Fünfzig Jahre nach dem Militärputsch in Chile

Foto: Carlos Figueroa/Wikimedia Commons

Interview mit dem chilenischen Sozialisten und Zeitzeugen Hugo Rodriguez

Vor 50 Jahren endete der revolutionäre Prozess der Unidad Popular (UP) [Volkseinheit] unter Präsident Allende in einem blutigen Putsch des Generals Augusto Pinochet. Unter dessen bis 1989 dauernder Diktatur wurde Chile zum neoliberalen Experiment. Vor vier Jahren gab es eine Massenbewegung, die Chile tief erschüttert hat. Sie ist zwar momentan wieder von der Bildfläche verschwunden, die Wut aber bleibt. Wir veröffentlichen hier ein Interview mit Hugo Rodriguez von Socialismo Revolucionario, der chilenischen Schwesterorganisation der Sol. 

Was ist dir von der revolutionären Periode während der Regierungszeit der Unidad Popular unter Allende in Erinnerung geblieben?

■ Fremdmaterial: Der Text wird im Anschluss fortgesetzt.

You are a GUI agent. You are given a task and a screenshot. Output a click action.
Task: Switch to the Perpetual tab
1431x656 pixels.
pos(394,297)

Ich war damals noch ein Kind, aber woran ich mich bezüglich dieser drei Jahre gut erinnere und was mich tief geprägt hat, scheint vielleicht etwas nebensächlich. Aber im Kontext der schlimmen wirtschaftlichen Verhältnisse damals war es sehr wichtig: Das Versprechen von einem halben Liter Milch für alle Kinder des Landes an jedem Tag der Woche. Das hat mich geprägt. Und das sage ich auch heute noch in Diskussionen, wenn Leute diese Zeit schwarz malen oder sagen, du warst ein Kind, du weißt doch gar nichts. Aber ich erinnere mich: während Allendes Regierungszeit gab es jeden Tag Milch. Mit dem Putsch aber verschwand sie, weil wir sehr arm waren. Außerdem erinnere ich mich an die kostenlose zahnärztliche Versorgung in der Schule, etwas, was heute fast unbezahlbar ist.

Was sind die Lehren, die wir aus dem Militärputsch gegen Allende ziehen sollten?

Für mich ist die zentrale Lehre aus der Periode der UP und dem Putsch, dass die Illusionen der reformistischen Parteien zwingend zu einem Desaster und zum Massaker an der Arbeiter*innenklasse führen. Die damals vorherrschende Idee war zu sagen: „Schaut, wir werden zum Sozialismus gehen, aber wir werden es auf unsere Weise machen. Auf dem chilenischen Weg. Wir werden kleine Schritte machen und Stück für Stück vorwärts gehen, um die Bourgeoisie (Kapitalist*innenklasse, A.d.Ü.) nicht zu erschrecken. Und eines Tages werden wir dann aufwachen und im Sozialismus sein”. Aber das ist nicht passiert. Dabei gibt es viele Erfahrungen, die gezeigt haben, dass, wenn du versuchst den Sozialismus zu erreichen, aber nicht bereit bist, den letzten Schritt zu gehen, die Reaktion angreifen wird.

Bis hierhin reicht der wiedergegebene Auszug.